Monday, August 9, 2010

2010 JA Conference Notes - School/Friends

Transitioning to school can be tough for the parents of kids with JIA. The biggest thing is to be very open and communicative about the disease. Tell everyone your child will interact with about the disease, what it means, what to watch for and above all tell them to treat your child normally as much as possible. No child wants to be singled out. Open communication is the key to a successful school year.

504’s/IEP’s - These can and should be given if your child has a disease where something could happen but hasn’t yet. They are there in case something happens and don’t ever have to be used. They are 100% confidential. Having a 504 or IEP in place before something happens makes your case stronger when something does happen and teachers etc are less likely to think of it as an excuse.
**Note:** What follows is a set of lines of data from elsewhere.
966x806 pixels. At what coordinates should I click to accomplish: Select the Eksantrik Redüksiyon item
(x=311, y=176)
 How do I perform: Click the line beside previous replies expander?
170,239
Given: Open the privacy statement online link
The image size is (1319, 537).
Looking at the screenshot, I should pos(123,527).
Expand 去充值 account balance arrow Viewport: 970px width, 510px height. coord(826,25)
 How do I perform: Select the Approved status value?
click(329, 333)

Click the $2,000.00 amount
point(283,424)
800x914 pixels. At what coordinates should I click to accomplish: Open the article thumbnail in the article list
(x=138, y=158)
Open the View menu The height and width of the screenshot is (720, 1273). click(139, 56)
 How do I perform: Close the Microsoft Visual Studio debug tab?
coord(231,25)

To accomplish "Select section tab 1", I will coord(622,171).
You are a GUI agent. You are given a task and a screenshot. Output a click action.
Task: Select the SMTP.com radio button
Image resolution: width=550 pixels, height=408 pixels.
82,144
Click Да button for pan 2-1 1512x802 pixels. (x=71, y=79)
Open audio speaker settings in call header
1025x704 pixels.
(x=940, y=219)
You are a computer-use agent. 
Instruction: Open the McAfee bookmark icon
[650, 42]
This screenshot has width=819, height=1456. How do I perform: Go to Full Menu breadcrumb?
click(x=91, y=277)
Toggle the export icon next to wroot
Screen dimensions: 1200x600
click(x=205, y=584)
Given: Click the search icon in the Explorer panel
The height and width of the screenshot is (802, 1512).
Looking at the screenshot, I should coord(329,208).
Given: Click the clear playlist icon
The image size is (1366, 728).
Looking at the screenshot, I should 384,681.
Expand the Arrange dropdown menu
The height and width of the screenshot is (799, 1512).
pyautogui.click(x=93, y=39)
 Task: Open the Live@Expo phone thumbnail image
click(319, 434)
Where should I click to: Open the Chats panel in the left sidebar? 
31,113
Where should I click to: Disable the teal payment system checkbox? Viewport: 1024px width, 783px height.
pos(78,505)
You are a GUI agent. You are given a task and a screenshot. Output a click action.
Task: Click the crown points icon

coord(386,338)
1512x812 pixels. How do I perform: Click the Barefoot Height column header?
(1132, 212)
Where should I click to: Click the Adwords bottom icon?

These can also set you up for financial aide for college. Things that can be covered in a 504 include: Second set of books at home, longer time for tests, two lockers, closer parking spot, breaks, PE passes, Longer time between classes, Laptop for notes, scribe for notes, etc.

Vocational rehab may be available to help your child get into the workplace. They may help out with school, help with vehicle adaptation, pay for a laptop computer to take notes, etc. Contact your state for more information. Your state may also have other help if you are considered to have a chronic medical diagnosis, including help with co-pays, prescription costs, etc. Each drug company also has a patient assistance program.

The vast majority of teachers are going to want to help you and your child get the most out of the school system. However, they can’t help if you don’t communicate with them often. Be very open with them and they will help in any way they can. Specifically cover signs and triggers for your child’s flares. Another good tool is a “Silent Signal”. Cough twice while making eye contact with the teacher to signal the student needs more time, a break etc. This way others don’t know.

When dealing with friends and classmates it can be a delicate balance. Not everyone needs to know that your child has JIA but it is great when they have a couple close friends that they can confide in. Once again communication is the key. Kids can be down right mean but confronting them with confidence will make them go elsewhere. Finally each speaker with JIA said the same thing, they don’t have people in their lives that don’t support them. They have enough to deal with that they don’t need people that are going to cause them drama. It is very hard for us to teach our children that they don’t need to make everyone happy but it is true. There are a lot of people in this world that aren’t worth our time :)

To get student buy in consider having your child or even better their sibling do a presentation on JIA at their school. Invite the school children to the Arthritis walk and encourage them to fund raise for it.